Près d'un an après son élection à la tête de la République française, Emmanuel Macron, qui avait jusqu'ici revendiqué une "parole présidentielle rare", s'est lancé, jeudi, dans la bataille de l'opinion.

Confronté à la grève perlée de la SNCF, à la fronde sociale et à la multiplication des foyers de mécontentements dans l'Hexagone, il s'est exprimé jeudi au journal télévisé de 13 heures de TF1, devant six millions de Français. Interviewé pour l'occasion dans un petit village normand, afin de rompre avec son image de "président des villes", il s'est efforcé de rassurer les retraités et les ruraux, cœur de l'audience de cette tranche horaire.

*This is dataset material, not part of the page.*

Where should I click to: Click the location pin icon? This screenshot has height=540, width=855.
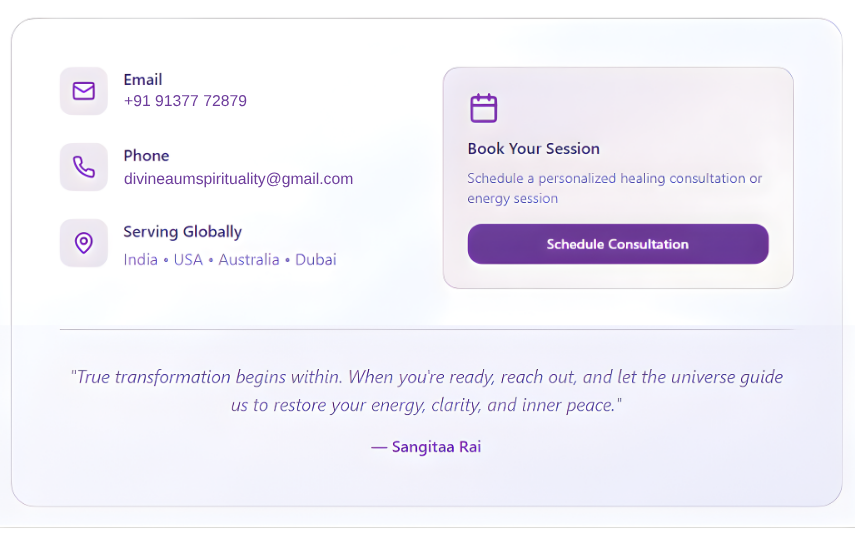click(84, 243)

"Le président Macron recourt à une communication politique millimétrée et polymorphe", estime dans une interview accordée à Xinhua Virginie Martin, enseignante à la Kedge Business School : "Il segmente comme on segmenterait des clientèles, prend des tranches de population, s'adapte à la situation, à l'audience. Sur TF1, il fait dans le populaire, le rural, dans un style simple et direct, en raisonnant par l'exemple personnel".

"Si demain, il était interrogé sur la chaîne culturelle Arte, il parlerait un peu en allemand et citerait Condorcet. Sur Canal +, il évoquerait l'intelligence artificielle, les jeux vidéos et les start-ups", développe-t-elle.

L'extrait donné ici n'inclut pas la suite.